- **What to work on**: Repeat verbatim, and only, the lines of the data below, beginning at the line that contains "#17 (553, 1846)" and stopping after the line that contains "randyrls (489, 2447)".

BEGIN

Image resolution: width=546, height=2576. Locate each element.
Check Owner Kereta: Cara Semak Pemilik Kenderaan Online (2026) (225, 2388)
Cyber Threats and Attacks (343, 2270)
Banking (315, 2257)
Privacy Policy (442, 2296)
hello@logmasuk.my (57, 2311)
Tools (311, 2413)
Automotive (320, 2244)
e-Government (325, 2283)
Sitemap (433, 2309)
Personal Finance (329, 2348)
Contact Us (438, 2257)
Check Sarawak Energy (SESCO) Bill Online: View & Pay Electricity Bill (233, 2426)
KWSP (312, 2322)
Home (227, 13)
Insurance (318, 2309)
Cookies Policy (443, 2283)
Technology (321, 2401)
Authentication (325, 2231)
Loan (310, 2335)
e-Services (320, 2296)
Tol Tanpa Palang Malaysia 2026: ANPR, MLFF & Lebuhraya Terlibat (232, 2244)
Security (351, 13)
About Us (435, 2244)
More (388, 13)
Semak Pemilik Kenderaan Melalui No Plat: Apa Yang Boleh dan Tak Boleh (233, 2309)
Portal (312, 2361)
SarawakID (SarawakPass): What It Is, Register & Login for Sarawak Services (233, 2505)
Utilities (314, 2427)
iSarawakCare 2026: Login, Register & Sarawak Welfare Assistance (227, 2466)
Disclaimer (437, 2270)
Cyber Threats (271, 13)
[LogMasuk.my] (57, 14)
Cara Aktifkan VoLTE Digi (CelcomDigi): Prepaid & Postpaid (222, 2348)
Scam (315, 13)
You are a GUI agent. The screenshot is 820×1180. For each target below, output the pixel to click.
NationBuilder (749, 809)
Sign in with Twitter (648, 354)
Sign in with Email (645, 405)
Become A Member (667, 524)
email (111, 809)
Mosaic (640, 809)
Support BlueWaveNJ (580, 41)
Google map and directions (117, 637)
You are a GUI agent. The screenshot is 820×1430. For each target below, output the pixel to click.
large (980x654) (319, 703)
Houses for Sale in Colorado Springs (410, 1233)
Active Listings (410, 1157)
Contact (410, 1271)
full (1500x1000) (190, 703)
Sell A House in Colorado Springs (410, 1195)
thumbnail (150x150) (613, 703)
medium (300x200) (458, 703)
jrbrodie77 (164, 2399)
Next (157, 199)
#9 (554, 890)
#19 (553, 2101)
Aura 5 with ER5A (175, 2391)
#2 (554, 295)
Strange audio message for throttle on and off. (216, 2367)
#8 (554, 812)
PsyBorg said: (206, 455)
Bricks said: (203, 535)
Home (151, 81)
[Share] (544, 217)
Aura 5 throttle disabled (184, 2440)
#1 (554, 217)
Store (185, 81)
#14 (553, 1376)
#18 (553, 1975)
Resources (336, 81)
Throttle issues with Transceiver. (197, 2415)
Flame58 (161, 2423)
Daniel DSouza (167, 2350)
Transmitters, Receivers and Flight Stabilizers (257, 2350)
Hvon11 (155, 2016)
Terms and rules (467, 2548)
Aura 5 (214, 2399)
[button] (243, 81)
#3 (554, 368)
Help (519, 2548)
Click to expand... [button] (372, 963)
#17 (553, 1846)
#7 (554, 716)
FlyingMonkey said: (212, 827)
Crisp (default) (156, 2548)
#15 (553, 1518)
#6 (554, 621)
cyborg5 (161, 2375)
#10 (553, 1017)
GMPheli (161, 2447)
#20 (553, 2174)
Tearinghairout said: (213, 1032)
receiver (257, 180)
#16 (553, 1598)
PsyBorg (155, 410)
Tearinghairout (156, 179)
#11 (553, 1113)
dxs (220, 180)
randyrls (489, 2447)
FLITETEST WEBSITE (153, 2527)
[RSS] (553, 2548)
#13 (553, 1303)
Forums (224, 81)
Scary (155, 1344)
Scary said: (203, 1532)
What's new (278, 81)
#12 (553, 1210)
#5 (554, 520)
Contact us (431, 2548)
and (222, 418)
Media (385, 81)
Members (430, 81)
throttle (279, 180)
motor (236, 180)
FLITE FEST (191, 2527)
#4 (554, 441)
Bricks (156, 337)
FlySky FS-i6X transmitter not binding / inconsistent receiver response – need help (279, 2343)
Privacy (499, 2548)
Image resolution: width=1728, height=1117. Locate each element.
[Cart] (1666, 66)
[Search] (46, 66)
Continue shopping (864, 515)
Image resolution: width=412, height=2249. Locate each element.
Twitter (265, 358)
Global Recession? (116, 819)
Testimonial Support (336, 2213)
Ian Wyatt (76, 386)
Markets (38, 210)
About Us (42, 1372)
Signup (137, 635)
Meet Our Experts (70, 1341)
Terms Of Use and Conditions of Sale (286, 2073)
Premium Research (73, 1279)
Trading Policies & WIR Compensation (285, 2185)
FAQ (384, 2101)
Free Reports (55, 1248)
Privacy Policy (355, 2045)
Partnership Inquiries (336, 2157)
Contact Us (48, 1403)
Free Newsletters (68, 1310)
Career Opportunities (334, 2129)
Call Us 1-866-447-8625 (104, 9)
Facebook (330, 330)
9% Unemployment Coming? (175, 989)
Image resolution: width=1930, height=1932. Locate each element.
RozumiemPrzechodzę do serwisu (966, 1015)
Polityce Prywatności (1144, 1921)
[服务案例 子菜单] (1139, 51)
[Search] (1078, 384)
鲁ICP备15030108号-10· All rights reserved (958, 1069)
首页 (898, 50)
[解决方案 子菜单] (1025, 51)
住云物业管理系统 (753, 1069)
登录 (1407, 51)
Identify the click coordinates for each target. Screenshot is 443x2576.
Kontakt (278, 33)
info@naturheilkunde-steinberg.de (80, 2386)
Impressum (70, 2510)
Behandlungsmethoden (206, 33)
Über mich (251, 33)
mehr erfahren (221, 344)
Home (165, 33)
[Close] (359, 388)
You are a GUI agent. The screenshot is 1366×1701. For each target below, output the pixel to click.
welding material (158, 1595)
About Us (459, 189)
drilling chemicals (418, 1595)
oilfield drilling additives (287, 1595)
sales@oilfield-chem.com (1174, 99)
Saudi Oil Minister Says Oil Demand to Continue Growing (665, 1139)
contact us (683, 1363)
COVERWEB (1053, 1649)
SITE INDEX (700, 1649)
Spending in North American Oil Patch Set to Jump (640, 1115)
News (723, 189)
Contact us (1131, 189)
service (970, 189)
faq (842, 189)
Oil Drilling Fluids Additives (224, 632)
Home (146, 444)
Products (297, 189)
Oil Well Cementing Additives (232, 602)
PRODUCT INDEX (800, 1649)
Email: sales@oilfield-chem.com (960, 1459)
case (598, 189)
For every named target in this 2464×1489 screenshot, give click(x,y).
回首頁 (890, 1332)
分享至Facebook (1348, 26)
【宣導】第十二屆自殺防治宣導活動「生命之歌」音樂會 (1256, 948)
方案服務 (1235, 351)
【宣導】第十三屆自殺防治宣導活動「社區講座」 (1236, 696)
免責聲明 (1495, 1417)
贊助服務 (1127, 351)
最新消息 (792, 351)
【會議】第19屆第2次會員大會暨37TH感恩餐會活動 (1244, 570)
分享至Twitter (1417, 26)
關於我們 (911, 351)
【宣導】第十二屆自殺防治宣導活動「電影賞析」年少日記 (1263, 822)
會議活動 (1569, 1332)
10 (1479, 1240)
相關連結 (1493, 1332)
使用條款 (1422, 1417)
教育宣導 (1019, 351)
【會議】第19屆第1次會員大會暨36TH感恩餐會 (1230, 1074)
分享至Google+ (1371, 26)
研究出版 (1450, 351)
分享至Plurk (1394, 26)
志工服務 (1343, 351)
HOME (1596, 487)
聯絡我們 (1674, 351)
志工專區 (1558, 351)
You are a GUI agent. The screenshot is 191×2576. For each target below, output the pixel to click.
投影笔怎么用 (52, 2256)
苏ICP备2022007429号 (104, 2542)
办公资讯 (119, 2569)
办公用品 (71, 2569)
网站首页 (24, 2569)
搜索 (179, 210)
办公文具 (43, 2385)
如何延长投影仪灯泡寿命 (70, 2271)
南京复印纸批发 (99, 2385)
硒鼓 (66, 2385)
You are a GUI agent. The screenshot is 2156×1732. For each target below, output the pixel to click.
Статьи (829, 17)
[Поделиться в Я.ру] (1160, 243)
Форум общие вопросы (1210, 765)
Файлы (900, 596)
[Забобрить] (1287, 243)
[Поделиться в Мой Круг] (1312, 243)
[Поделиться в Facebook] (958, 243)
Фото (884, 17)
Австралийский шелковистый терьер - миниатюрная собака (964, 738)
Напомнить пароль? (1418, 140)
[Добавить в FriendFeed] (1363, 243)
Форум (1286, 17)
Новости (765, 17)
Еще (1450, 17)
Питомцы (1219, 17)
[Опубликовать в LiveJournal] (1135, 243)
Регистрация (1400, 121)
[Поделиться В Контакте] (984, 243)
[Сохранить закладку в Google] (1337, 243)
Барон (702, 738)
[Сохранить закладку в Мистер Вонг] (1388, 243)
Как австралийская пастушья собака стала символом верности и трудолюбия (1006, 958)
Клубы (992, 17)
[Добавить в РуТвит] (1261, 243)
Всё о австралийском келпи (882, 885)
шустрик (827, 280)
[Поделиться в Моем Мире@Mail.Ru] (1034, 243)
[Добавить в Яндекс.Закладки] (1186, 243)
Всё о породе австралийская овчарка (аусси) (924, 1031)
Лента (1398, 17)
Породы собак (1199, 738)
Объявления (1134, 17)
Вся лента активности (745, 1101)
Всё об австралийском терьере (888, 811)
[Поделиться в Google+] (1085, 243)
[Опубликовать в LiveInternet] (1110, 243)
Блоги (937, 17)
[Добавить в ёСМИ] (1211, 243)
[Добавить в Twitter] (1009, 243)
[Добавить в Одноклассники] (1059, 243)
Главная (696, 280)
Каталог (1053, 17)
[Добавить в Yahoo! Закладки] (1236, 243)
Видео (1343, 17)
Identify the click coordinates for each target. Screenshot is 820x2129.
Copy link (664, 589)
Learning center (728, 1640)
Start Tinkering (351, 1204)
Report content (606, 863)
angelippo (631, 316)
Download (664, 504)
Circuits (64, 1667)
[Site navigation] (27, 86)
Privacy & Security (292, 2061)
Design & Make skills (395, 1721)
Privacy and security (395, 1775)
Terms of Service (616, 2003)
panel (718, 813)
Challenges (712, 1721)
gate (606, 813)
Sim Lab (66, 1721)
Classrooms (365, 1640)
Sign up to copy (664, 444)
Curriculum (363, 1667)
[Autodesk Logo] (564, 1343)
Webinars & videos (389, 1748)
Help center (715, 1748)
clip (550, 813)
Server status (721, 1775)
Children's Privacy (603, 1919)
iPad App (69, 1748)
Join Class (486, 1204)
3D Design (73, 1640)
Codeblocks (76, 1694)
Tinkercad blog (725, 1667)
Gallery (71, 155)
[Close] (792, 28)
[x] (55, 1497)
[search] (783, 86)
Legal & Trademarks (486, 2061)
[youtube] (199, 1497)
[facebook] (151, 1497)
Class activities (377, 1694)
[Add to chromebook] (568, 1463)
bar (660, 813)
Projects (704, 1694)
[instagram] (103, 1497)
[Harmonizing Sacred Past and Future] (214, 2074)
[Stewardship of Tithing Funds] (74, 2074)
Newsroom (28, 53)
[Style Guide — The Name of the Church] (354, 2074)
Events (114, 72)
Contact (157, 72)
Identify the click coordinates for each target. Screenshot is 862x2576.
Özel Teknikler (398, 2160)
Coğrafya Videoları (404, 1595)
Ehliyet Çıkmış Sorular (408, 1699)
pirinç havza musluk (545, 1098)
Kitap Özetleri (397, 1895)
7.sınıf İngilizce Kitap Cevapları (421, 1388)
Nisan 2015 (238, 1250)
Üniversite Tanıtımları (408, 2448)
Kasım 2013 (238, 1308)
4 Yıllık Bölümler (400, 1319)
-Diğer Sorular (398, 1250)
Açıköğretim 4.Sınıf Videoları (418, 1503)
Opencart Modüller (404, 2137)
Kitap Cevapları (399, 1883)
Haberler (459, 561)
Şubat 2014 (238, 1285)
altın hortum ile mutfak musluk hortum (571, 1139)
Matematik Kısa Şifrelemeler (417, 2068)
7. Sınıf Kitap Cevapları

END

- **Answer below**:
#17 (553, 1846)
#7 (554, 716)
FlyingMonkey said: (212, 827)
Crisp (default) (156, 2548)
#15 (553, 1518)
#6 (554, 621)
cyborg5 (161, 2375)
#10 (553, 1017)
GMPheli (161, 2447)
#20 (553, 2174)
Tearinghairout said: (213, 1032)
receiver (257, 180)
#16 (553, 1598)
PsyBorg (155, 410)
Tearinghairout (156, 179)
#11 (553, 1113)
dxs (220, 180)
randyrls (489, 2447)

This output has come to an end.